3. Key Contributions

1. Rigorous Energy Conservation Scheme: Presented a novel algorithm that solves for the equilibrium temperature in TTM-MD simulations using electron temperature-dependent potentials, ensuring strict energy conservation even as the potential landscape shifts.
2. Natural Pressure Relaxation: Demonstrated that electron temperature-dependent potentials inherently reproduce the pressure gradients caused by $T_e$ gradients, rendering the artificial "blast force" term unnecessary and physically inconsistent.
3. Density-Dependent Parameterization: Provided a comprehensive set of fit parameters for the potential energy coefficients as a function of density, allowing for accurate simulations across a wide range of material states (solid to ablated plasma).
4. Systematic Comparison: Conducted large-scale simulations comparing the new approach against existing methods, quantifying the differences in material dynamics.

4. Key Results

• Electron Temperature Suppression: Enforcing energy conservation with the dynamic potential results in significantly lower electron temperatures compared to simulations without conservation or with static potentials. This is because part of the absorbed energy is consumed to adjust the changing interaction strength (bond hardening).
• Delayed Melting and Ablation:
  • The lower electron temperature leads to a slower increase in lattice temperature.
  • The dynamic potential predicts bond hardening at high excitation, effectively raising the melting point.
  • Result: The ablation process is significantly delayed, and the total amount of ablated material is reduced compared to static potential models.
• Pressure Wave Dynamics:
  • Blast Force Model: Produces sharp pressure gradients at the surface, leading to the immediate ejection of single atoms or small clusters.
  • Dynamic IP (Conserved): Produces smoother pressure gradients. The pressure wave propagating into the sample is weaker because less energy is available for thermal expansion due to the energy conservation constraint.
• Validity of Blast Force: The study confirms that while the blast force approximates the magnitude of forces, it fails to capture the correct spatial distribution (localizing forces at interfaces) and violates energy conservation.

5. Significance

This work provides a critical correction to the simulation of laser-matter interactions. By enforcing energy conservation in the context of excitation-dependent potentials, the authors show that previous models may have overestimated electron temperatures and ablation rates.

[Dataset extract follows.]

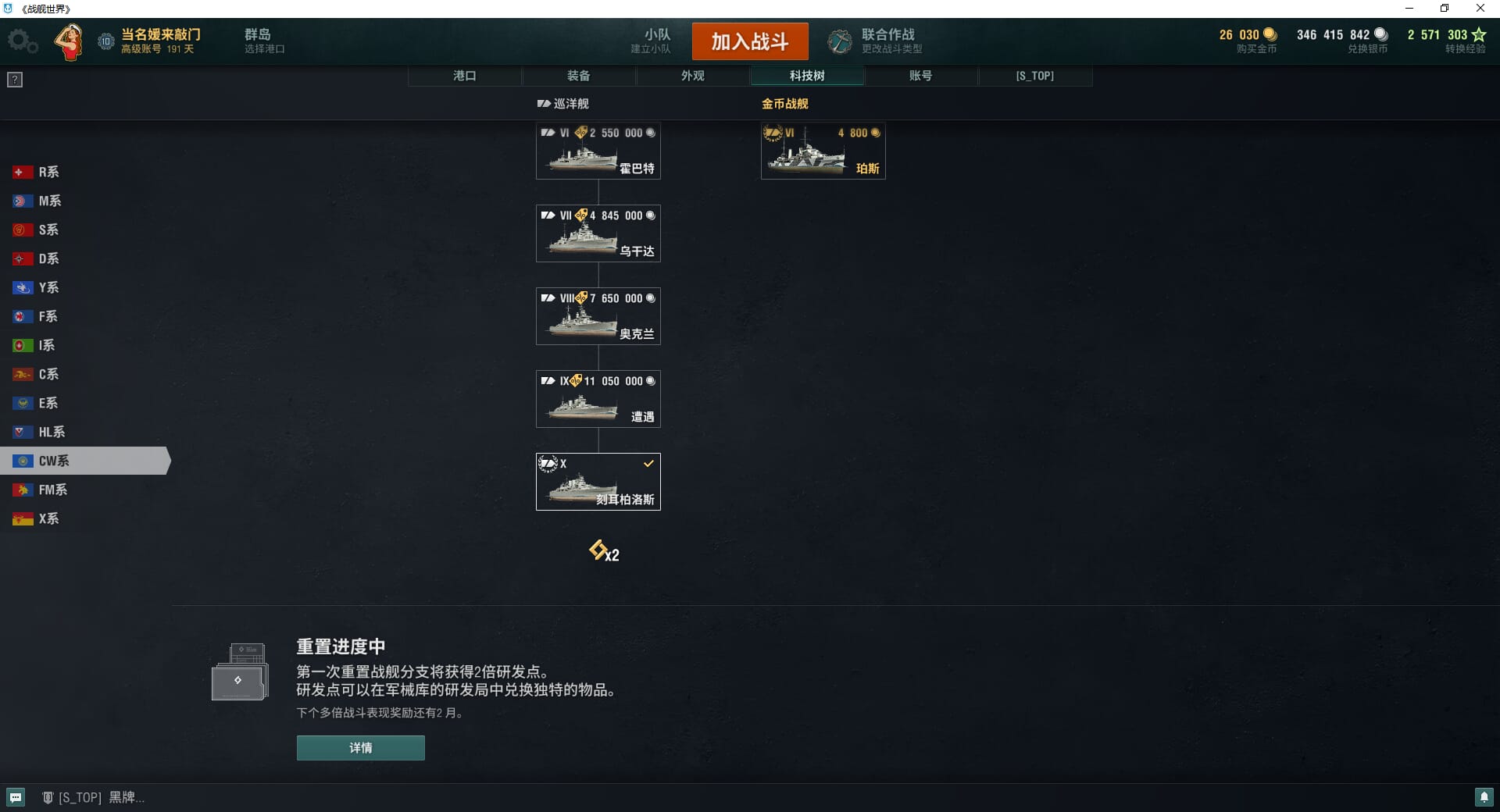Switch to the 外观 tab
Screen dimensions: 1500x812
693,76
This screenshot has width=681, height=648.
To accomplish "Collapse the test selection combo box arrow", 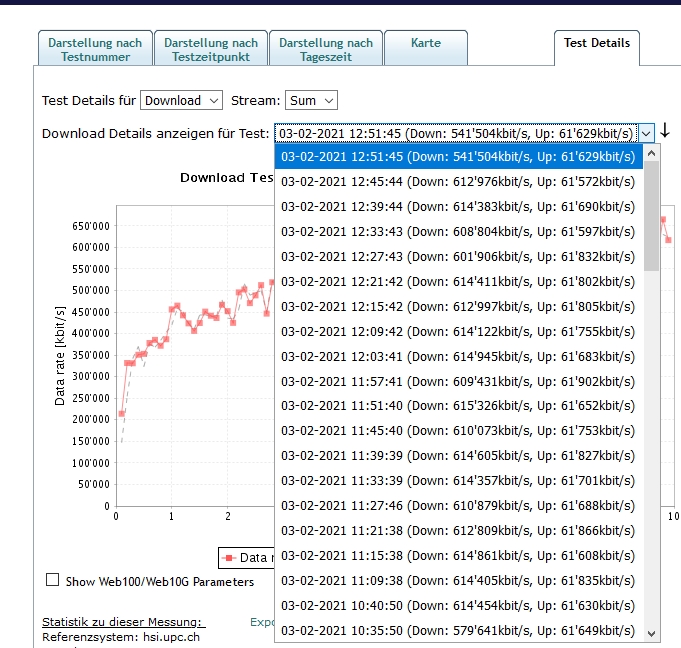I will [647, 133].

• Physical Accuracy: The study establishes that "bond hardening" and energy redistribution are dominant factors in the early stages of laser ablation, which static potentials miss.
• Methodological Standard: The proposed energy conservation algorithm and the rejection of artificial blast forces in favor of naturally emerging pressure gradients set a new standard for accurate TTM-MD simulations.
• Implications: These findings suggest that for accurate prediction of laser processing thresholds (melting, ablation depth) in metals like copper, simulations must account for the thermodynamic cost of changing interatomic potentials, not just the heat transfer.

In conclusion, the paper demonstrates that a self-consistent, energy-conserving approach with electron temperature-dependent potentials yields a more physically realistic description of laser-induced material dynamics, characterized by delayed phase transitions and reduced material removal compared to conventional methods.